*Quoted passage:*
________

Rep. Ilhan Omar, along with her spokesperson Jeremy Slevin, attend a youth protest at the Capitol trying to force action on climate change, March 15, 2019. (Tom Brenner/Getty Images)

WASHINGTON (JTA) — Almost as soon as a conference call started between Ilhan Omar, the controversial congresswoman, and Jewish community leaders, Hadar Susskind recognized a familiar voice.

“I know there are a lot of people who in the last weeks have expressed support in trying to say this isn’t antisemitic or this shouldn’t be looked at in that way,” Omar said in the Feb. 19 call, which came after the freshman Minnesota Democrat had said that the American Israel Public Affairs Committee bought lawmakers’ loyalty with campaign contributions.

Those people, purportedly defending her, were not helping, Omar said.

“I do not want to give space or energy to anyone who wants to minimize the hurt,” she said.

________

*Available data:*

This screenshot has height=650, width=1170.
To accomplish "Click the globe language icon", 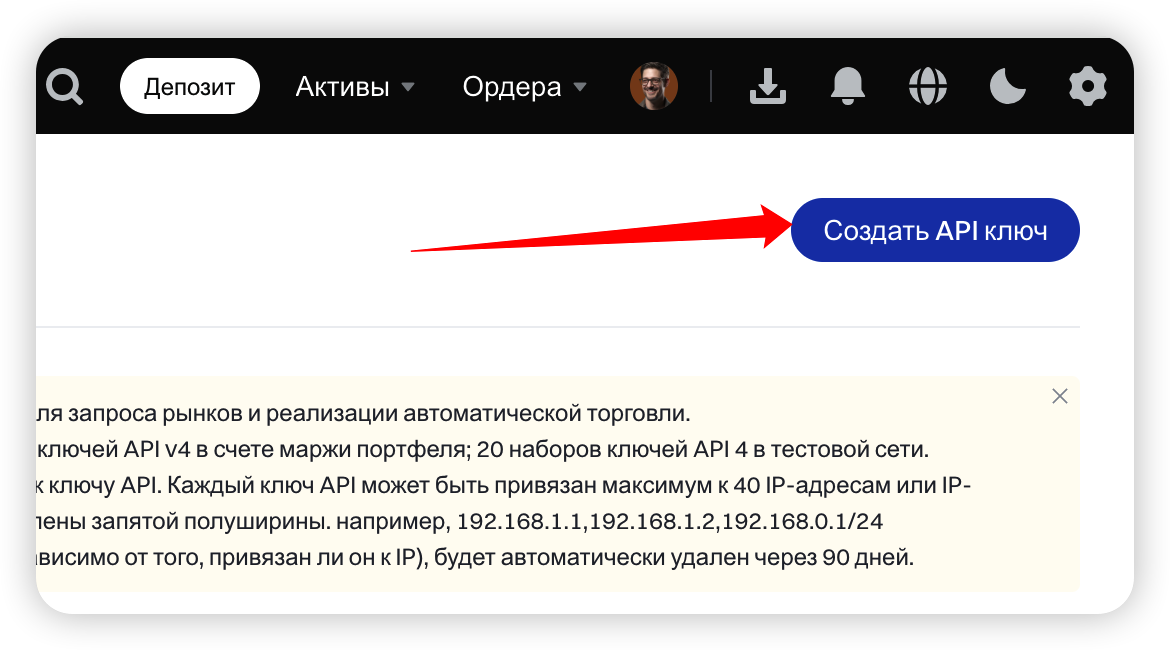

________

*Exercise requirements:*
• a. Substitute "representative" for "congresswoman" in the article about Ilhan Omar's call with Jewish community leaders, restating it from the words "Rep. Ilhan Omar, along" through the words "with campaign contributions.".
• b. Proceed with the article about Ilhan Omar's call with Jewish community leaders, starting after its final sentence.

*Responses:*
• a.
Rep. Ilhan Omar, along with her spokesperson Jeremy Slevin, attend a youth protest at the Capitol trying to force action on climate change, March 15, 2019. (Tom Brenner/Getty Images)

WASHINGTON (JTA) — Almost as soon as a conference call started between Ilhan Omar, the controversial representative, and Jewish community leaders, Hadar Susskind recognized a familiar voice.

“I know there are a lot of people who in the last weeks have expressed support in trying to say this isn’t antisemitic or this shouldn’t be looked at in that way,” Omar said in the Feb. 19 call, which came after the freshman Minnesota Democrat had said that the American Israel Public Affairs Committee bought lawmakers’ loyalty with campaign contributions.

• b.
The words — and the voice — were Omar’s, and she seemed sincere, said Susskind, a longtime leader of mainstream and progressive Jewish groups. But Susskind knew right away that the tone belonged to Omar’s communications director, Jeremy Slevin.

“That’s the nuance and the voice he brings in, getting past the zero-sum game of ‘I’m right and you’re wrong,’ and actually building community and getting people to work together,” Susskind said.

Slevin’s interlocutors and former colleagues describe a youthful, soft-spoken aide whose anti-poverty activism is rooted in his Jewish upbringing. He has been key in trying to stem the tide of rancor stirred by Omar’s statements, which are seen as playing into antisemitic stereotypes.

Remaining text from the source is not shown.